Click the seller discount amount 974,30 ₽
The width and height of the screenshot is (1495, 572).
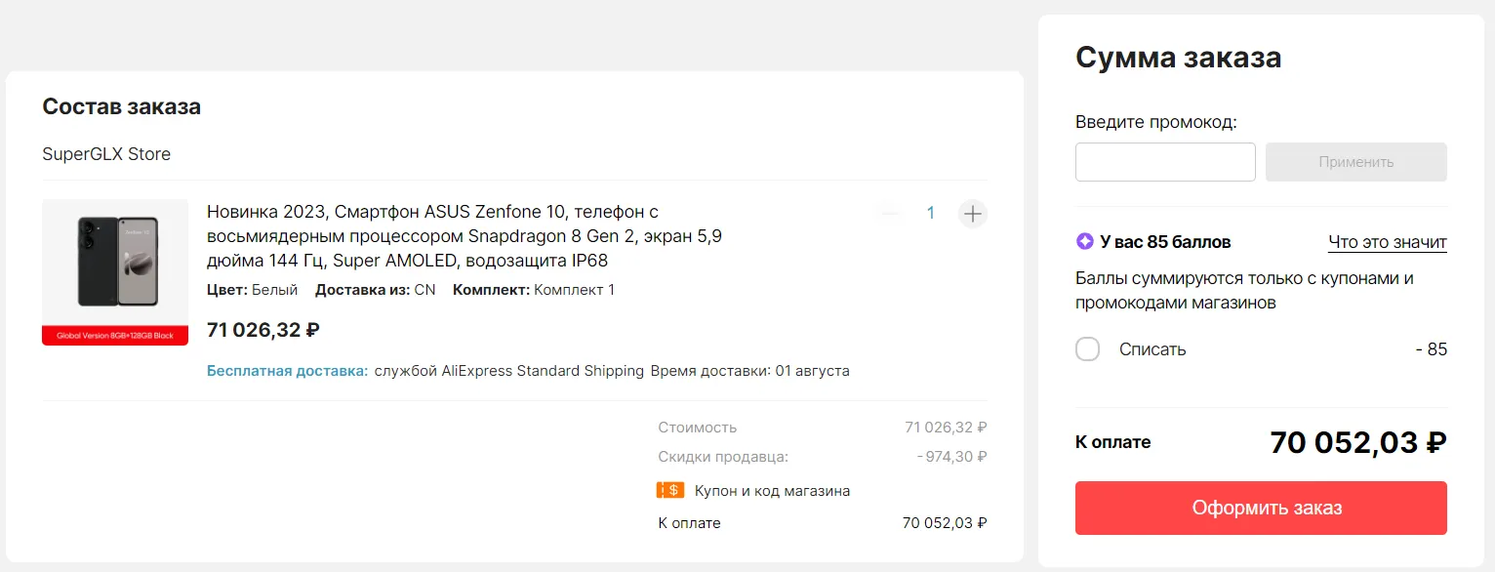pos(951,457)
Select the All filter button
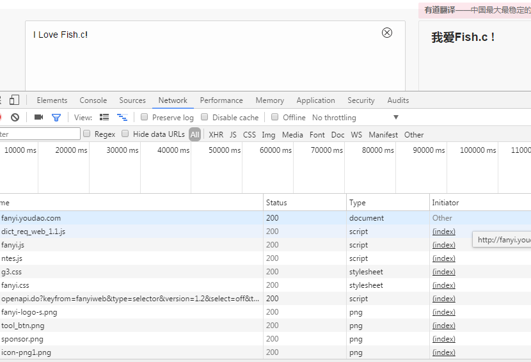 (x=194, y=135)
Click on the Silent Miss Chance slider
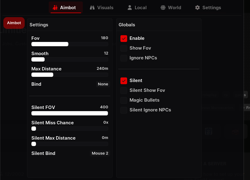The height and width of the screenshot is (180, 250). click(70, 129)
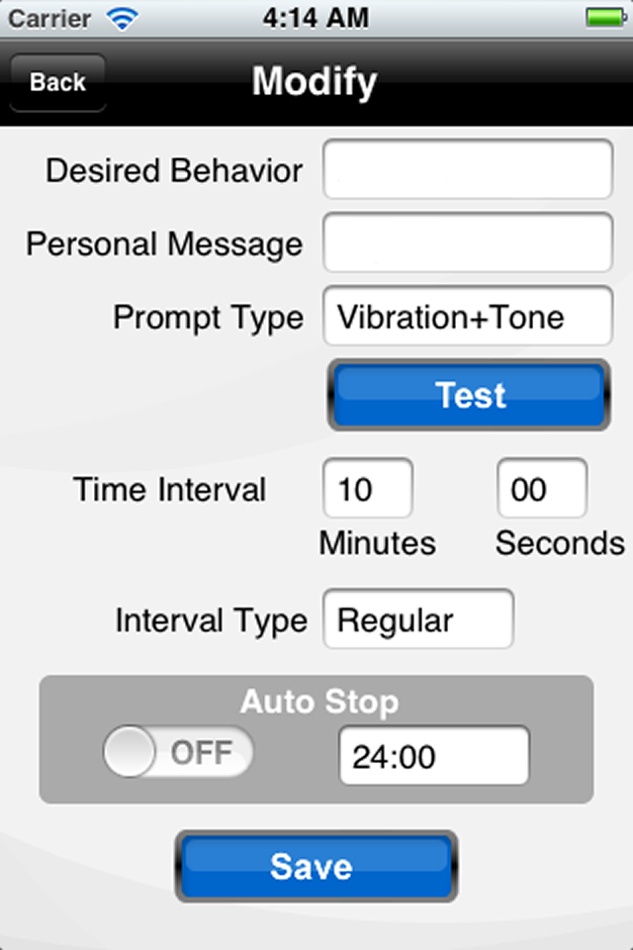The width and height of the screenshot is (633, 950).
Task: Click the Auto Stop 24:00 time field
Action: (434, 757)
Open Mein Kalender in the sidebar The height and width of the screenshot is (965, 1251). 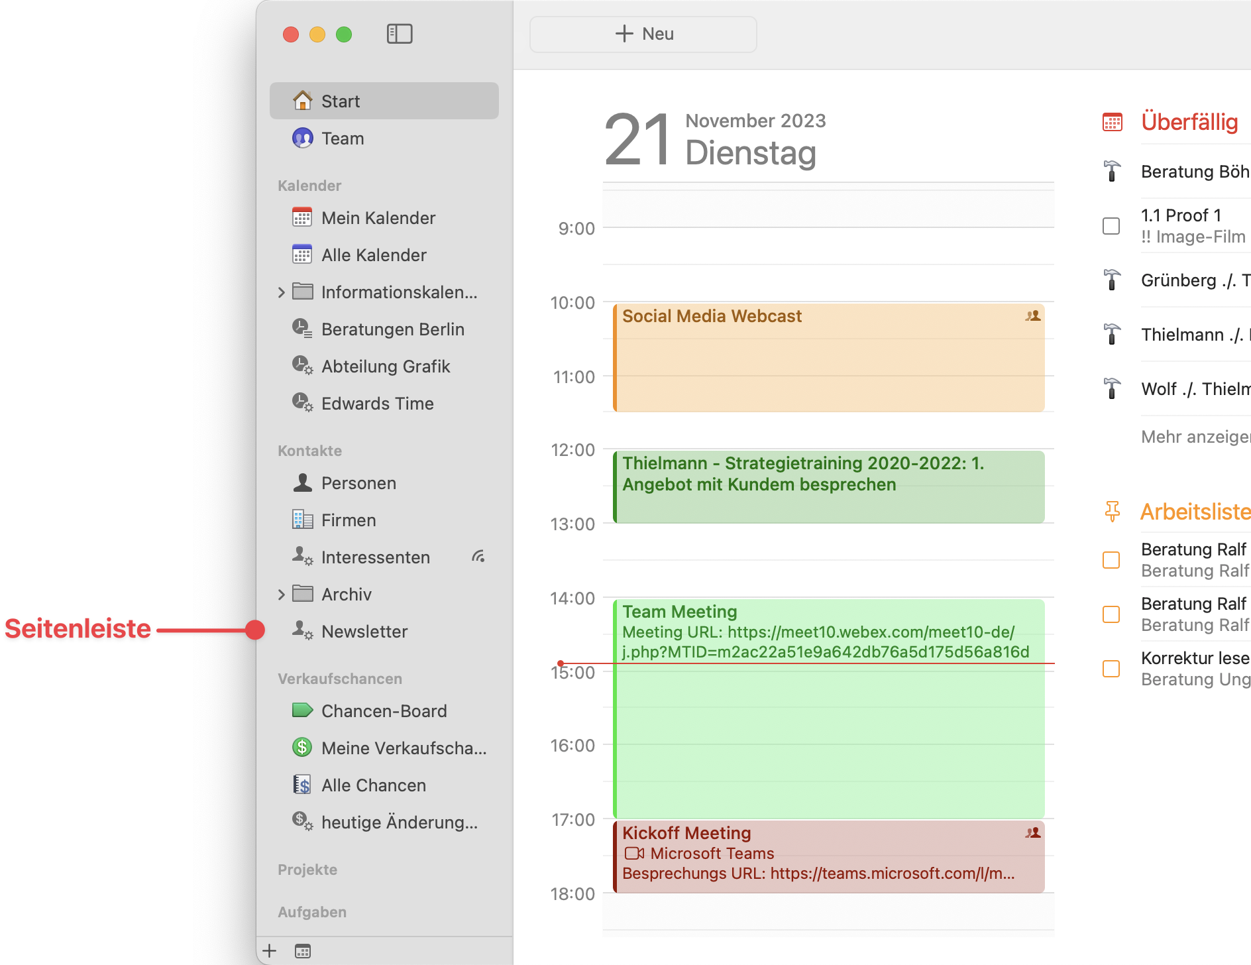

-------

About this task: Please give all of the data again, exact and free of pictures.

Written solution:
Click the seller discount amount 974,30 ₽
The width and height of the screenshot is (1495, 572).
pos(951,457)
Select the All filter button
 (x=194, y=135)
Click on the Silent Miss Chance slider
The height and width of the screenshot is (180, 250). click(70, 129)
The width and height of the screenshot is (633, 950).
Task: Click the Auto Stop 24:00 time field
Action: (434, 757)
Open Mein Kalender in the sidebar The height and width of the screenshot is (965, 1251). 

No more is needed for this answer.